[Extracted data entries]
=== Begin Enclosure ===
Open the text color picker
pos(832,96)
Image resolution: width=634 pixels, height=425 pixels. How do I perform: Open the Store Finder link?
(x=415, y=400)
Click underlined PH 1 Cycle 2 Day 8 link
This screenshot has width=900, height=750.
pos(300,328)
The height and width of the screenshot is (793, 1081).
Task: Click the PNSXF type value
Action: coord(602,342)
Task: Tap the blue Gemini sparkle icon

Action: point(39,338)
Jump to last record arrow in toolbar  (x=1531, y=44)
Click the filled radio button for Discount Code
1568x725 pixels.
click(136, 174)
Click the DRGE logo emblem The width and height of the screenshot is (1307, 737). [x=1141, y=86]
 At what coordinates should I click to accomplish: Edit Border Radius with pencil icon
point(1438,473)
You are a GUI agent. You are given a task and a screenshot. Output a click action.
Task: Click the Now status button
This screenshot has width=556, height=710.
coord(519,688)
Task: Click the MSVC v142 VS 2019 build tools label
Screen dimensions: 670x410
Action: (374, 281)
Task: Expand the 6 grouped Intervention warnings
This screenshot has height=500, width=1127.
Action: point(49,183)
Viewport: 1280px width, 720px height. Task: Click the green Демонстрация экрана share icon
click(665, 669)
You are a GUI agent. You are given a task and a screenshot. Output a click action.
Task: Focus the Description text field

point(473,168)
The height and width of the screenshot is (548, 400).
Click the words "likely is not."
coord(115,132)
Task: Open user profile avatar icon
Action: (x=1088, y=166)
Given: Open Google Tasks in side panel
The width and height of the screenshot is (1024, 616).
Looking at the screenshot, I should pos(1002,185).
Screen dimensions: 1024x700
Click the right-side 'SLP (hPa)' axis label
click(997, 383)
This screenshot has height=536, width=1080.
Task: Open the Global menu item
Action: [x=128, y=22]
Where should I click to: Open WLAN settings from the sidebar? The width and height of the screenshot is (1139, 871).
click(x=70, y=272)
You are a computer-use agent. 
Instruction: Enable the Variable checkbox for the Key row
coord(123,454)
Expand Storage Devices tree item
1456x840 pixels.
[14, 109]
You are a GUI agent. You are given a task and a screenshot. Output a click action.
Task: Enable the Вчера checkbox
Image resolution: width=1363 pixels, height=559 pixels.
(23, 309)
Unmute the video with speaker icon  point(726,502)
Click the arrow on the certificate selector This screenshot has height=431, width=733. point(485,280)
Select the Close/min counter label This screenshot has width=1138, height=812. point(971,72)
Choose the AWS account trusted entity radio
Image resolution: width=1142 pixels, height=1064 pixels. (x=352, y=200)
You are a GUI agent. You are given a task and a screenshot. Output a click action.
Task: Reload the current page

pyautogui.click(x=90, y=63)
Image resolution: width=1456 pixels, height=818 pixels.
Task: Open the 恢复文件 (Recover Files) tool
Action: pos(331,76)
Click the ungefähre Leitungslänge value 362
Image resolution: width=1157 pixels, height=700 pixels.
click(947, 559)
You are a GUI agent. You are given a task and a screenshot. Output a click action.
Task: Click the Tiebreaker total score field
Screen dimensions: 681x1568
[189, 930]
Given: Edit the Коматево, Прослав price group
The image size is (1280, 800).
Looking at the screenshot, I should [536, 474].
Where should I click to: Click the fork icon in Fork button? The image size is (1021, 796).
=== End Enclosure ===
- _Work instruction_
All of the entries need to be reproduced exactly; please write them out.

- _Expected output_
Open the text color picker
pos(832,96)
Image resolution: width=634 pixels, height=425 pixels. How do I perform: Open the Store Finder link?
(x=415, y=400)
Click underlined PH 1 Cycle 2 Day 8 link
This screenshot has width=900, height=750.
pos(300,328)
The height and width of the screenshot is (793, 1081).
Task: Click the PNSXF type value
Action: coord(602,342)
Task: Tap the blue Gemini sparkle icon

Action: point(39,338)
Jump to last record arrow in toolbar  (x=1531, y=44)
Click the filled radio button for Discount Code
1568x725 pixels.
click(136, 174)
Click the DRGE logo emblem The width and height of the screenshot is (1307, 737). [x=1141, y=86]
 At what coordinates should I click to accomplish: Edit Border Radius with pencil icon
point(1438,473)
You are a GUI agent. You are given a task and a screenshot. Output a click action.
Task: Click the Now status button
This screenshot has width=556, height=710.
coord(519,688)
Task: Click the MSVC v142 VS 2019 build tools label
Screen dimensions: 670x410
Action: (374, 281)
Task: Expand the 6 grouped Intervention warnings
This screenshot has height=500, width=1127.
Action: point(49,183)
Viewport: 1280px width, 720px height. Task: Click the green Демонстрация экрана share icon
click(665, 669)
You are a GUI agent. You are given a task and a screenshot. Output a click action.
Task: Focus the Description text field

point(473,168)
The height and width of the screenshot is (548, 400).
Click the words "likely is not."
coord(115,132)
Task: Open user profile avatar icon
Action: (x=1088, y=166)
Given: Open Google Tasks in side panel
The width and height of the screenshot is (1024, 616).
Looking at the screenshot, I should pos(1002,185).
Screen dimensions: 1024x700
Click the right-side 'SLP (hPa)' axis label
click(997, 383)
This screenshot has height=536, width=1080.
Task: Open the Global menu item
Action: [x=128, y=22]
Where should I click to: Open WLAN settings from the sidebar? The width and height of the screenshot is (1139, 871).
click(x=70, y=272)
You are a computer-use agent. 
Instruction: Enable the Variable checkbox for the Key row
coord(123,454)
Expand Storage Devices tree item
1456x840 pixels.
[14, 109]
You are a GUI agent. You are given a task and a screenshot. Output a click action.
Task: Enable the Вчера checkbox
Image resolution: width=1363 pixels, height=559 pixels.
(23, 309)
Unmute the video with speaker icon  point(726,502)
Click the arrow on the certificate selector This screenshot has height=431, width=733. point(485,280)
Select the Close/min counter label This screenshot has width=1138, height=812. point(971,72)
Choose the AWS account trusted entity radio
Image resolution: width=1142 pixels, height=1064 pixels. (x=352, y=200)
You are a GUI agent. You are given a task and a screenshot. Output a click action.
Task: Reload the current page

pyautogui.click(x=90, y=63)
Image resolution: width=1456 pixels, height=818 pixels.
Task: Open the 恢复文件 (Recover Files) tool
Action: pos(331,76)
Click the ungefähre Leitungslänge value 362
Image resolution: width=1157 pixels, height=700 pixels.
click(947, 559)
You are a GUI agent. You are given a task and a screenshot. Output a click action.
Task: Click the Tiebreaker total score field
Screen dimensions: 681x1568
[189, 930]
Given: Edit the Коматево, Прослав price group
The image size is (1280, 800).
Looking at the screenshot, I should [536, 474].
Where should I click to: Click the fork icon in Fork button? The image size is (1021, 796).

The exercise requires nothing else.